Photo: Archives Métro

Les gouvernements fédéral et provincial devraient délier les cordons de leur bourse et financer davantage le transport en commun.

C’est ce qui ressort d’un sondage réalisé par la firme CROP qui a été rendu public jeudi. Celui-ci a été produit à la demande de l’Association du transport urbain du Québec (ATUQ).

Qu’ils se déplacent ou non en transport en commun, près de la moitié des répondants au sondage (52% et 44%) croient que Québec devrait augmenter sa contribution pour l’entretien et le développement des réseaux de bus, de train de banlieue et du métro de Montréal. Ottawa devrait aussi faire sa part, d’après les deux tiers des répondants (64% et 65%).

À l’heure actuelle, les sociétés de transport au Québec bouclent leur budget à partir de la tarification imposée aux usagers (33%), des contributions des municipalités (33%), de Québec (21%) et d’Ottawa (1%) ainsi que des taxes imposées aux automobilistes (6%).

«On dit qu’il n’y a pas d’argent, mais il y a quand même beaucoup d’argent qui circule, a fait savoir le président de l’ATUQ, Philippe Schnobb, qui tient aussi les rênes de la Société de transport de Montréal (STM). Est-ce qu’il ne faudrait pas repenser à réallouer les sommes déjà disponibles? Le développement du transport en commun est aussi un investissement dans l’économie.»

«Quand on dit que les gouvernements devraient payer, c’est le contribuable qui paie en bout de ligne», a ajouté M. Schnobb.

Les répondants au sondage ne s’entendent d’ailleurs pas sur les moyens qui devraient être utilisés pour augmenter le financement du transport en commun. Le péage routier (35%), une portion de la taxe de vente dédiée au transport en commun (33%), une taxe sur le stationnement (31%), une taxe sur la masse salariale (24%) et une hausse des frais d’immatriculation sont les solutions qui reçoivent le plus d’appuis, sans faire l’unanimité.

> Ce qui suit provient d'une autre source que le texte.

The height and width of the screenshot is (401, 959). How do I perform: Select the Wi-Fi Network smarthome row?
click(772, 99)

«On estime que c’est le voisin qui devrait payer, a dit M. Schnobb. La seule [solution] qui pourrait être porteuse à mon avis pourrait être la taxe de vente. On ne pourrait pas dire que c’est le voisin qui paie. Tout le monde paie. Il y a peut-être une piste là. Il n’y a pas de solution idéale.»

Bien qu’il n’y ait pas de solution qui se démarque pour financer le transport en commun, ses services demeurent essentiels, d’après le sondage. Pas moins de 96% des répondants croient en leur importance. Les arguments qui les incitent à utiliser ces services touchent la congestion routière (70%), l’accessibilité (66%) et l’environnement (63%).

La STM sur la bonne voie
La Société de transport de Montréal a commencé l’année 2014 avec un manque à gagner de 20M$. Elle est en voie de résoudre ce problème.

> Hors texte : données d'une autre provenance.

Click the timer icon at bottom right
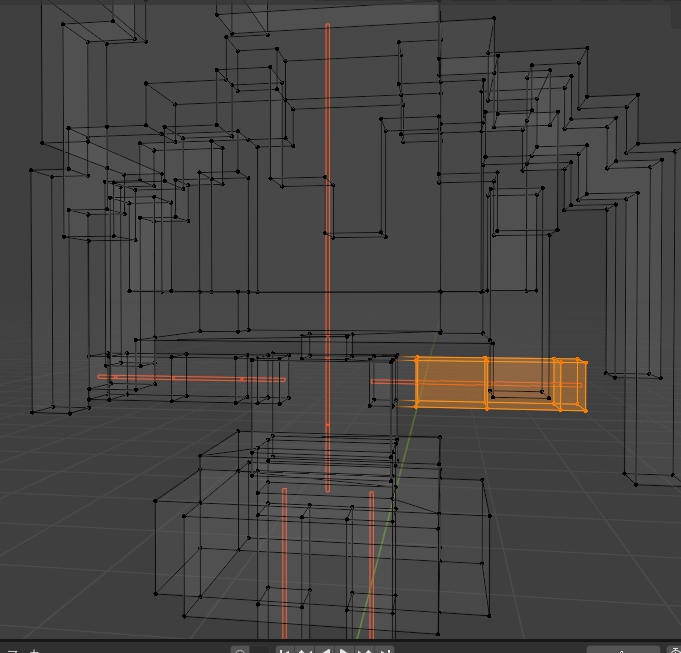The height and width of the screenshot is (653, 681). (674, 650)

  • «On y a vu, a dit jeudi le président de la STM, Philippe Schnobb. On va avoir les résultats à la fin de l’année. On est sur la bonne voie pour combler ce manque à gagner. On tente le plus possible de se diriger vers l’équilibre, si ce n’est l’équilibre.»
  • La STM a notamment gelé les embauches, reporté des projets et réduit l’ampleur de certaines opérations de communication et de marketing.
  • «On ne voulait pas qu’il y ait d’impact sur le service à la clientèle, a souligné M. Schnobb. L’an prochain, nous ne souhaitons pas qu’il y ait un autre manque à gagner dans le budget.»